No último GP do Canadá, realizado em Montreal, o piloto britânico George Russell, da Mercedes, teve um abandono súbito que deixou muitos fãs e especialistas em automobilismo intrigados. Russell liderava a corrida em uma disputa acirrada com seu companheiro de equipe, Kimi Antonelli, quando, na volta 30, seu carro perdeu potência e ele foi forçado a deixar a pista. A Mercedes, após uma análise detalhada, revelou que a causa do abandono foi uma falha catastrófica na bateria do carro de Russell.
O diretor técnico da Mercedes, James Allison, confirmou que o apagão do motor foi resultado de problemas na bateria, que apresentaram sinais de superaquecimento durante a corrida. "Foi um apagão do motor causado por uma falha na bateria, que sofreu uma falha catastrófica no primeiro terço da corrida e levou a prova do George ao fim", explicou Allison. Essa falha ocorreu em um momento crítico da corrida, quando Russell estava em plena disputa pela liderança, o que torna a situação ainda mais frustrante para a equipe e para o piloto.
A Mercedes já havia suspeitado de problemas na bateria desde o momento em que Russell parou na pista. Durante a corrida, foi possível observar fumaça saindo do carro, um sinal claro de que algo estava errado. Allison destacou que a equipe precisará investigar mais a fundo para entender as causas exatas do superaquecimento da bateria e como evitar que isso aconteça novamente no futuro.
Russell não é estranho a problemas de confiabilidade nesta temporada. Em uma corrida anterior, durante a classificação para o GP da China, ele também enfrentou dificuldades devido a uma falha na troca de marchas, o que o impediu de conseguir uma volta rápida e, consequentemente, a pole position.

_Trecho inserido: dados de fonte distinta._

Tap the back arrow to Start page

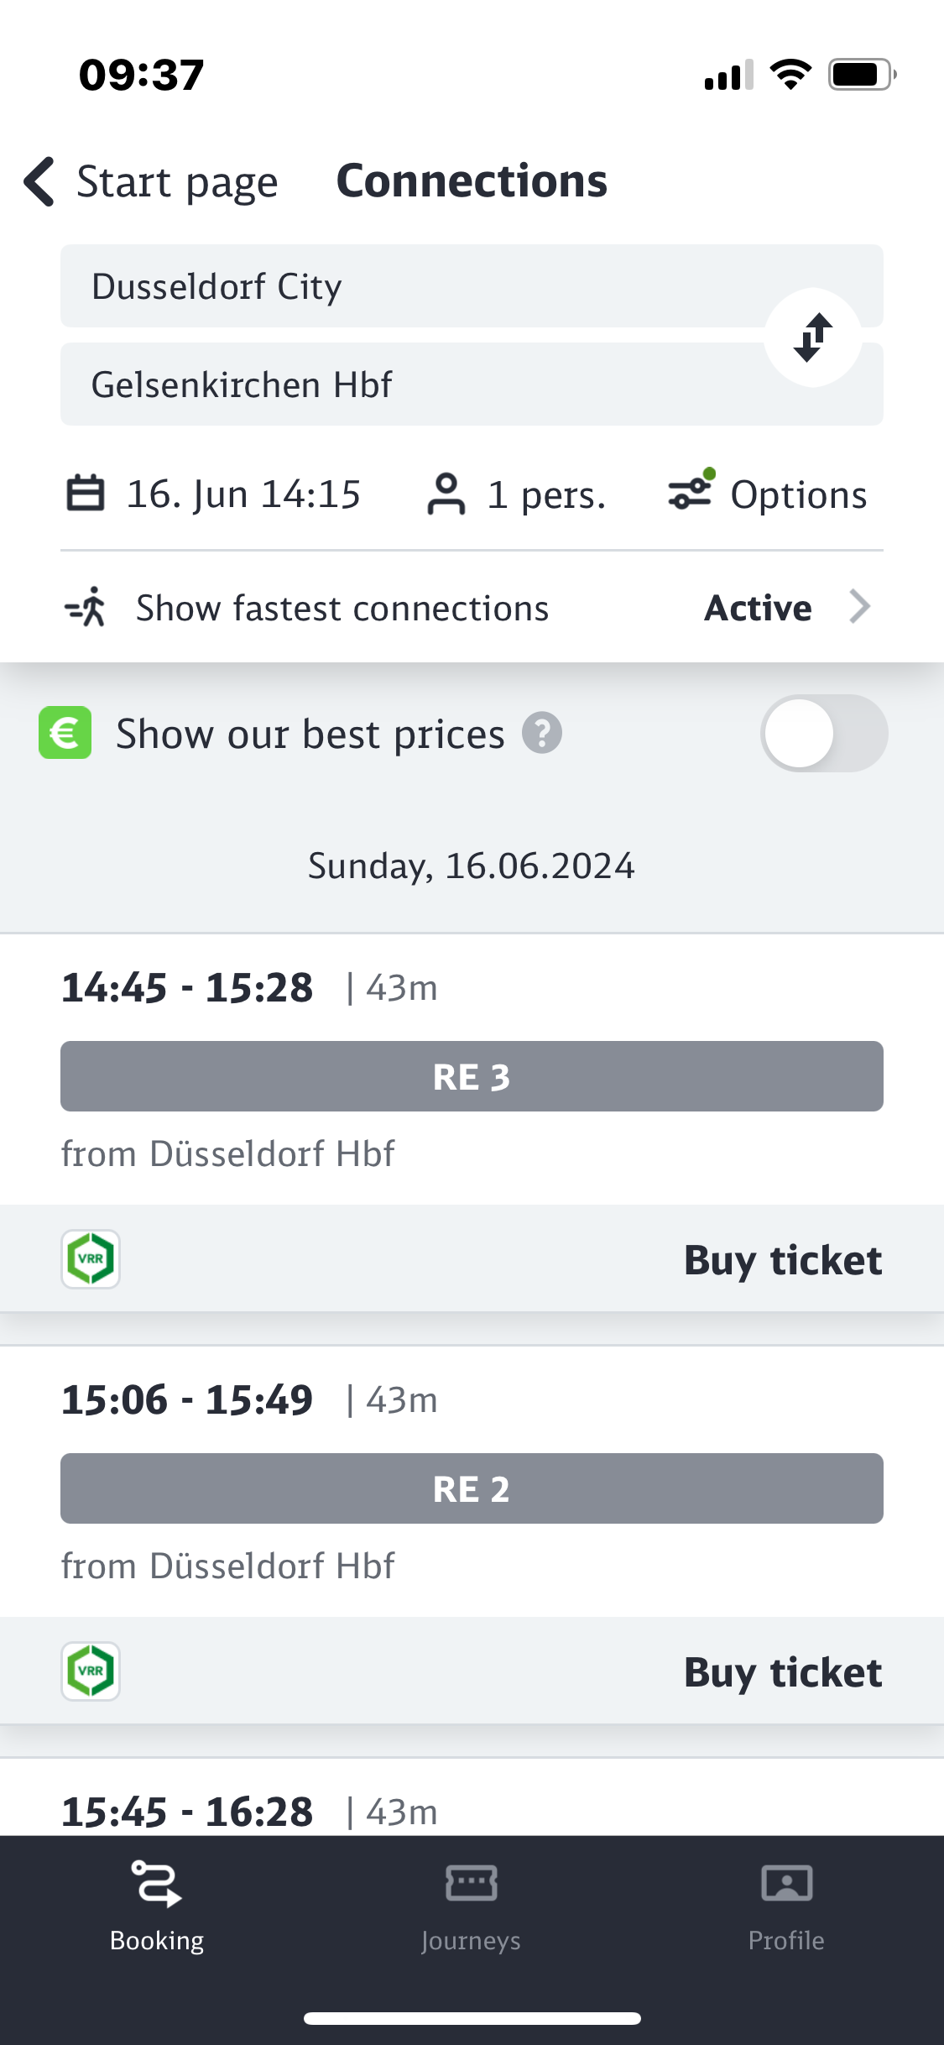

A diferença entre os dois incidentes, no entanto, é que o problema no Canadá ocorreu em uma temperatura ambiente de apenas 12ºC, o que levanta preocupações sobre a confiabilidade do carro em diferentes condições climáticas.

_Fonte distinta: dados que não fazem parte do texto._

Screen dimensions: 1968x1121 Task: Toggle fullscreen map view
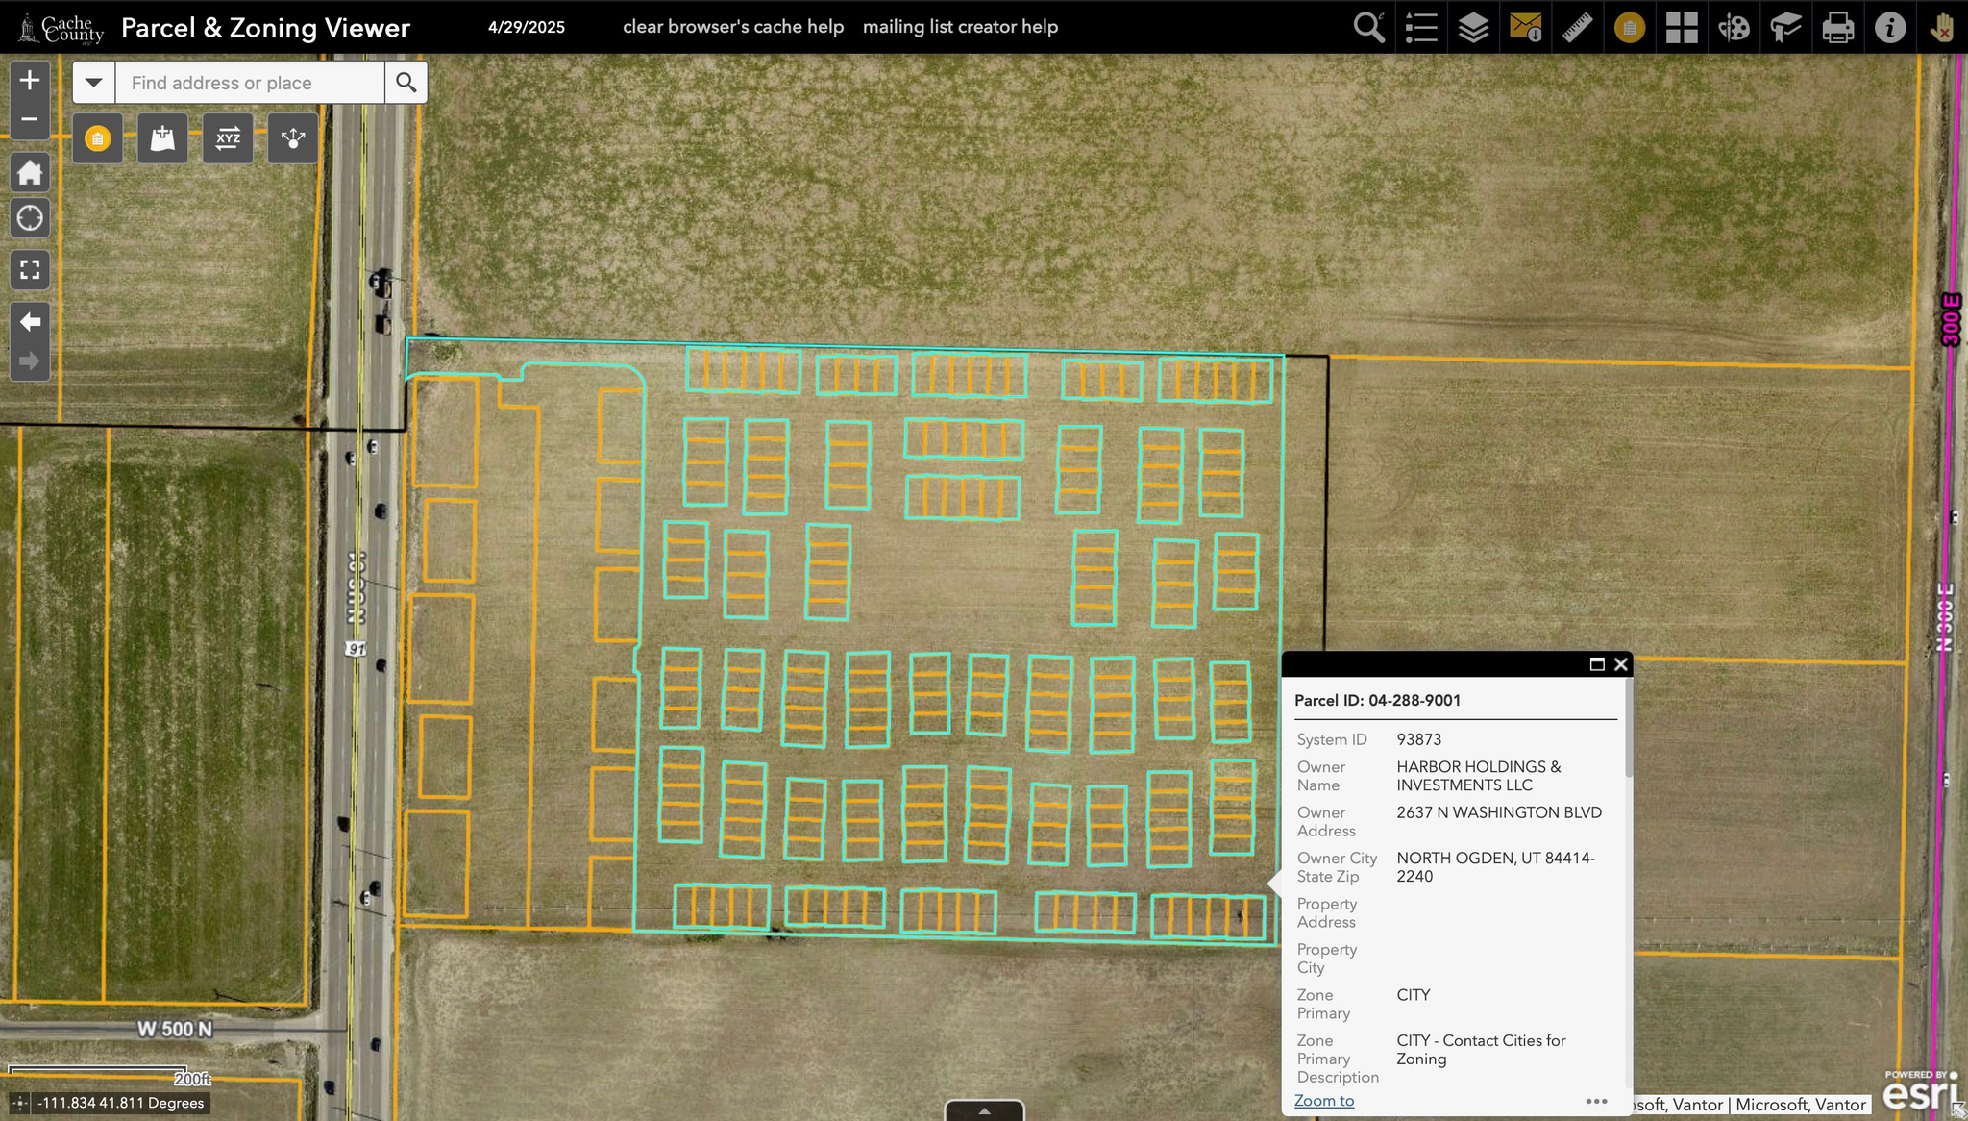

"O Canadá era uma semana chave para nós, também porque introduzimos as primeiras grandes atualizações da temporada. Estávamos fortes e estamos felizes com a performance, mas também estamos desapontados sobre o problema de confiabilidade com o W17 do Russell", lamentou Allison. Essa situação é preocupante, pois a Mercedes estava confiante em suas atualizações e esperava um desempenho sólido na corrida.
Após o abandono, Russell demonstrou sua frustração ao sair do carro, chegando a jogar o apoio de cabeça na pista. Esse gesto foi considerado uma infração pela Federação Internacional de Automobilismo (FIA), que multou o piloto em 5 mil euros, embora a penalidade tenha sido suspensa por 12 meses, sendo aplicada apenas se ele repetir o gesto. Com o abandono no GP do Canadá, Russell viu Antonelli vencer a corrida e se isolar na liderança do campeonato mundial, aumentando a diferença de pontos entre eles.
Antonelli agora possui 131 pontos, enquanto Russell ficou com 88. A Mercedes terá que trabalhar arduamente para resolver os problemas de confiabilidade antes da próxima corrida, pois cada ponto conta na luta pelo campeonato. A equipe já está em modo de recuperação, buscando entender e corrigir os problemas que afetaram o desempenho de Russell.
A expectativa é que, com as devidas correções, a Mercedes possa voltar a ser competitiva e lutar por vitórias nas próximas etapas do campeonato. O foco agora é garantir que a unidade de potência do carro seja confiável e capaz de suportar as exigências das corridas, especialmente em condições climáticas variadas. O GP do Canadá foi mais um lembrete de que, na Fórmula 1, a tecnologia e a confiabilidade são tão importantes quanto a habilidade do piloto.
A Mercedes, uma das equipes mais bem-sucedidas da história da Fórmula 1, agora enfrenta o desafio de recuperar sua posição de destaque no campeonato, enquanto Russell busca se recuperar emocionalmente e voltar a competir em alto nível.